** Exercise prompt **
Transcribe the following records verbatim, starting at the line containing "Task: Click the Mailchimp search icon" and ending at the line containing "click(x=394, y=194)", both included. Leave the pictures out of your answer.

** Provided data **

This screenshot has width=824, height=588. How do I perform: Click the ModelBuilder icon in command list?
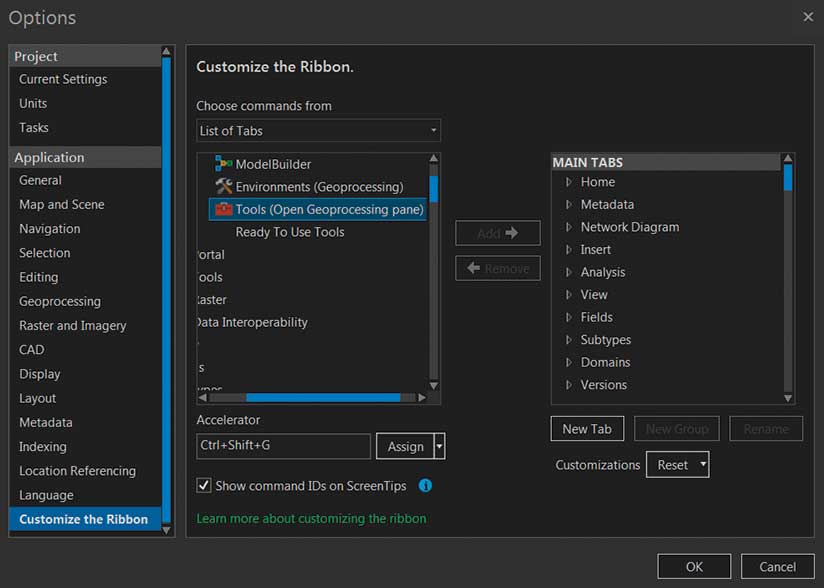tap(223, 164)
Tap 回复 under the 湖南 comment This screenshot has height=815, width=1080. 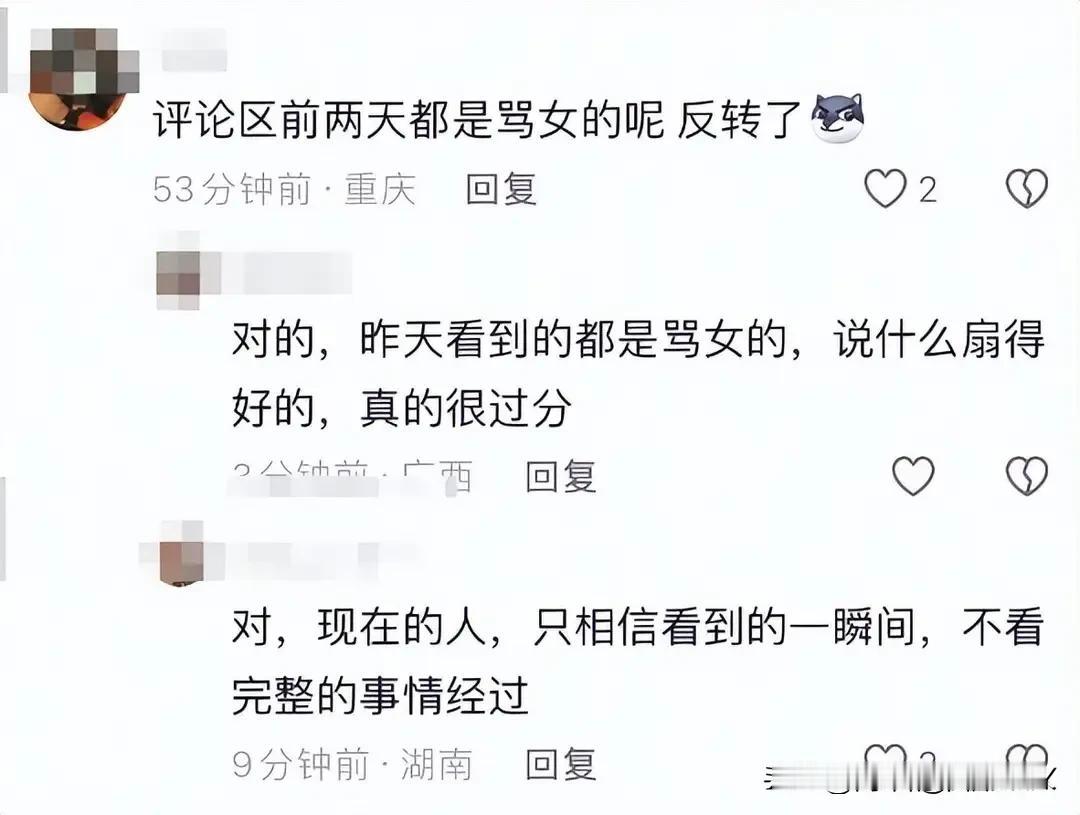click(561, 764)
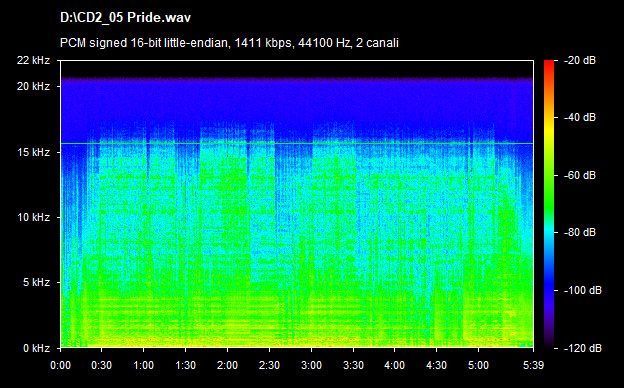Click the 5 kHz frequency axis label
Image resolution: width=624 pixels, height=388 pixels.
coord(36,283)
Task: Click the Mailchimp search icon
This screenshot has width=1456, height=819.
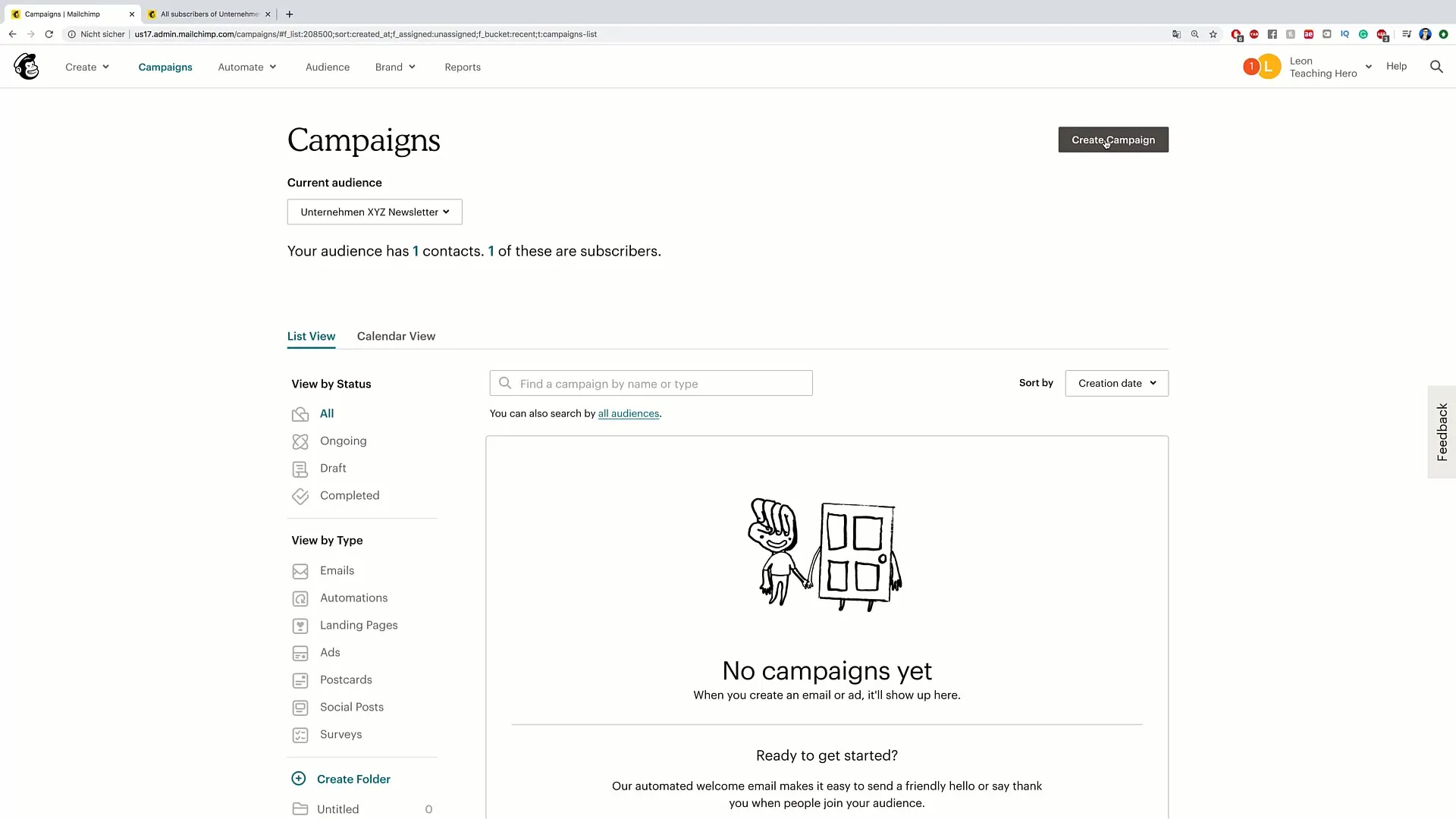Action: pos(1437,66)
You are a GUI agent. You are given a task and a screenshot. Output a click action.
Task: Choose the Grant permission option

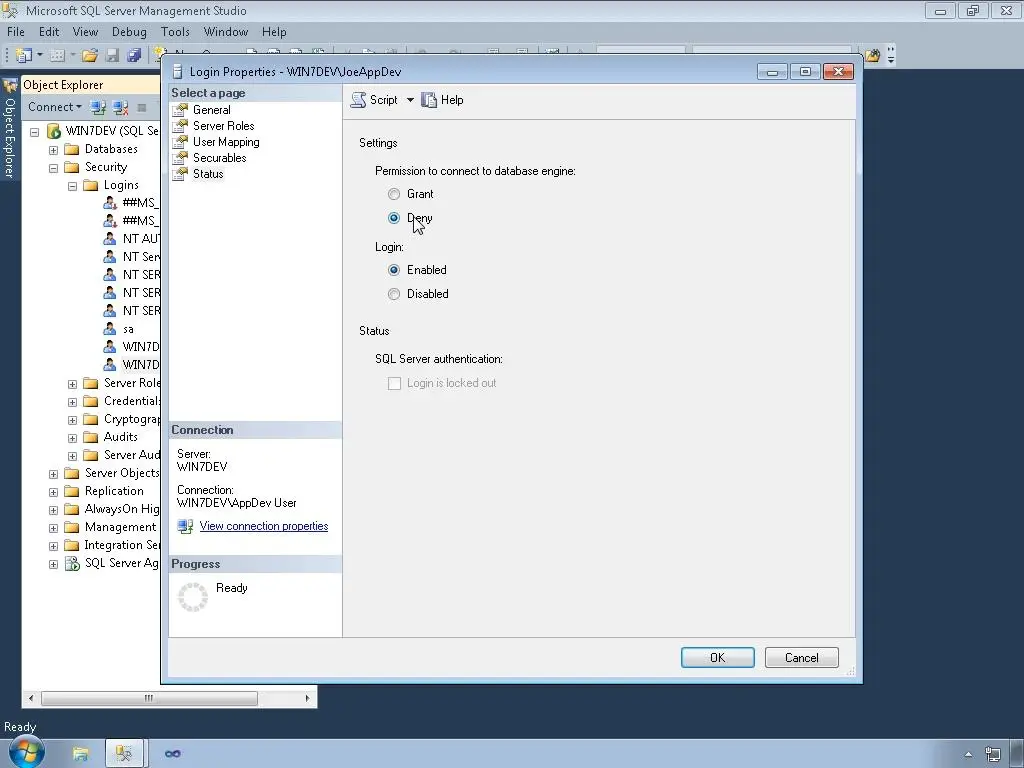click(x=394, y=194)
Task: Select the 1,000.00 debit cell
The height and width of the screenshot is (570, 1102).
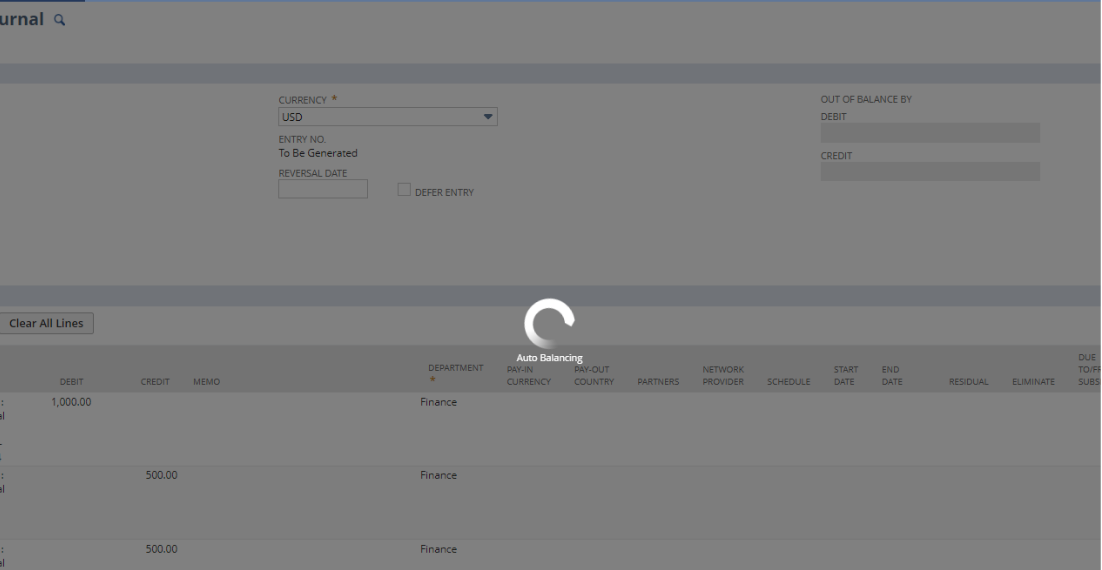Action: (x=71, y=402)
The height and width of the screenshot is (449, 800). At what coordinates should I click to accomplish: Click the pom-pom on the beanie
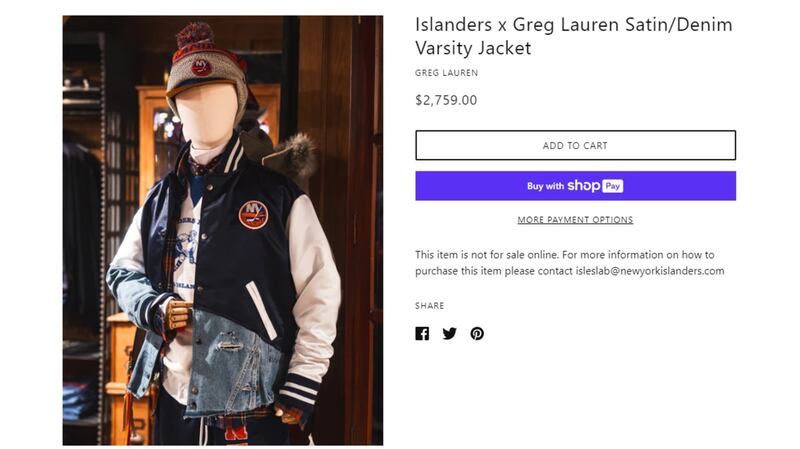(194, 36)
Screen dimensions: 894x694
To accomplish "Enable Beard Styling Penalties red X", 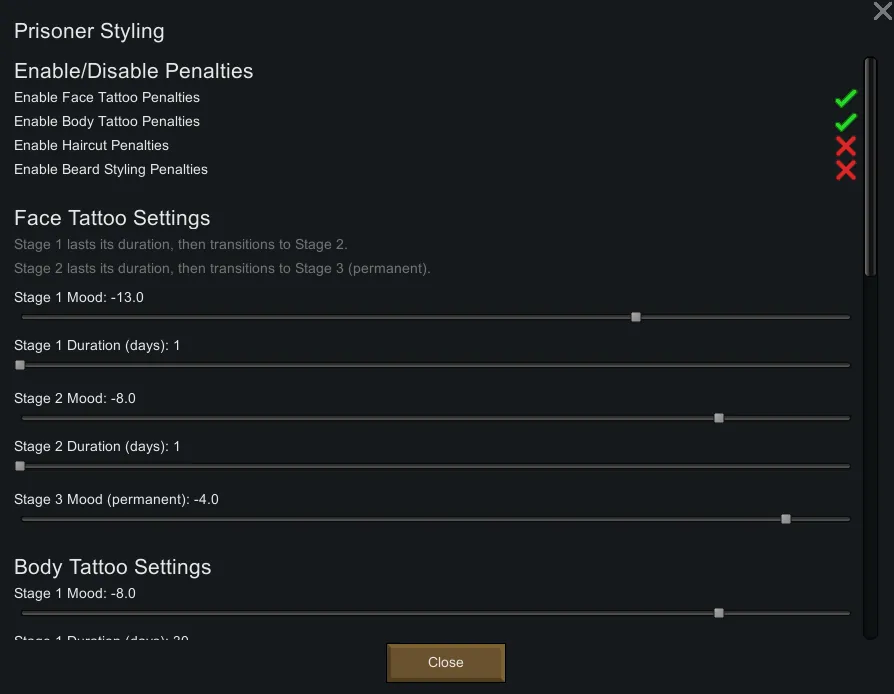I will coord(846,170).
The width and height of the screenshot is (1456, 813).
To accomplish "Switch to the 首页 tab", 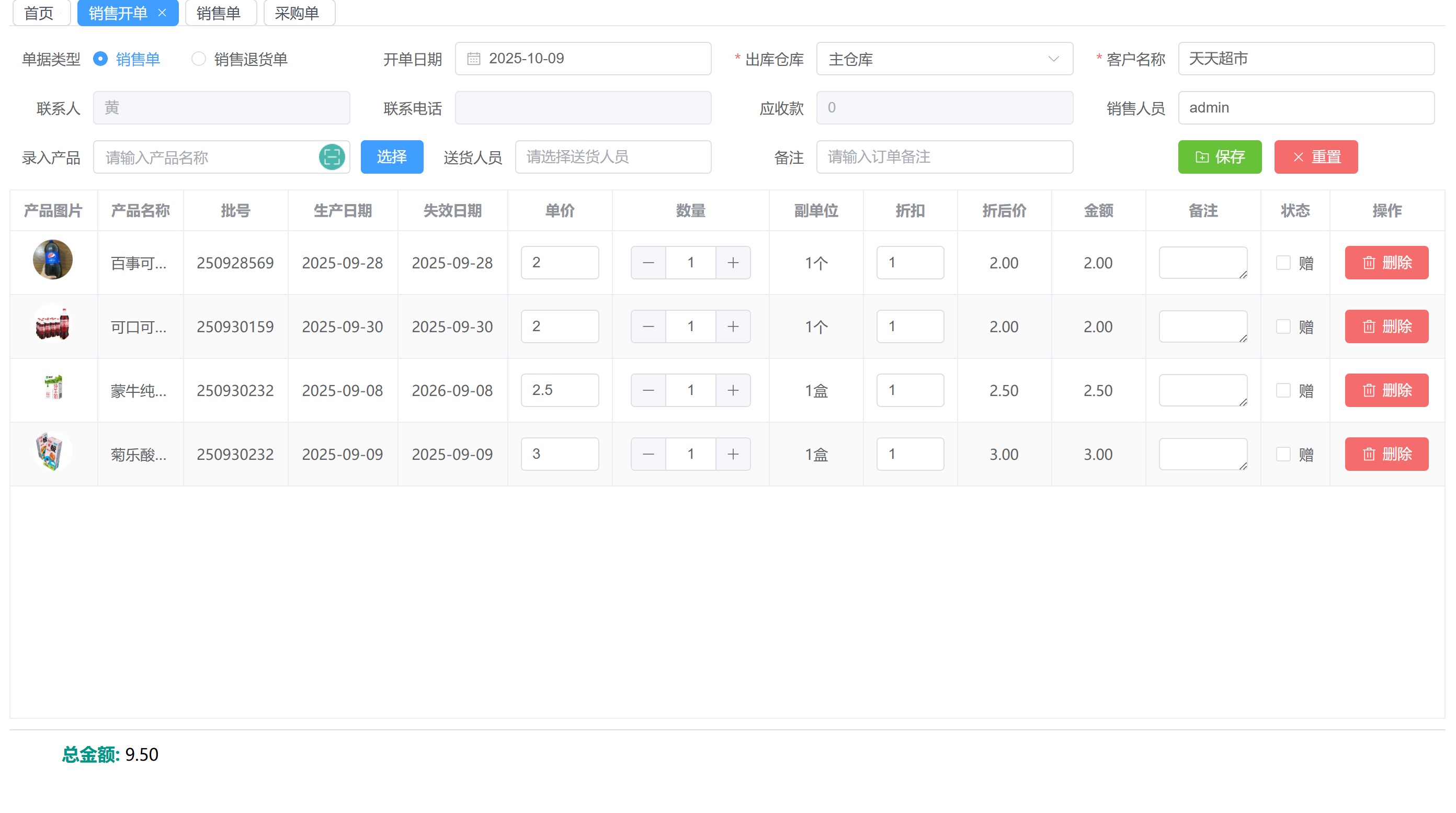I will coord(40,13).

** Solution to the exercise **
Task: Click the Mailchimp search icon
This screenshot has width=1456, height=819.
Action: pos(1437,66)
You are a GUI agent. You are given a task and a screenshot. Output a click action.
Task: Choose the Grant permission option

click(x=394, y=194)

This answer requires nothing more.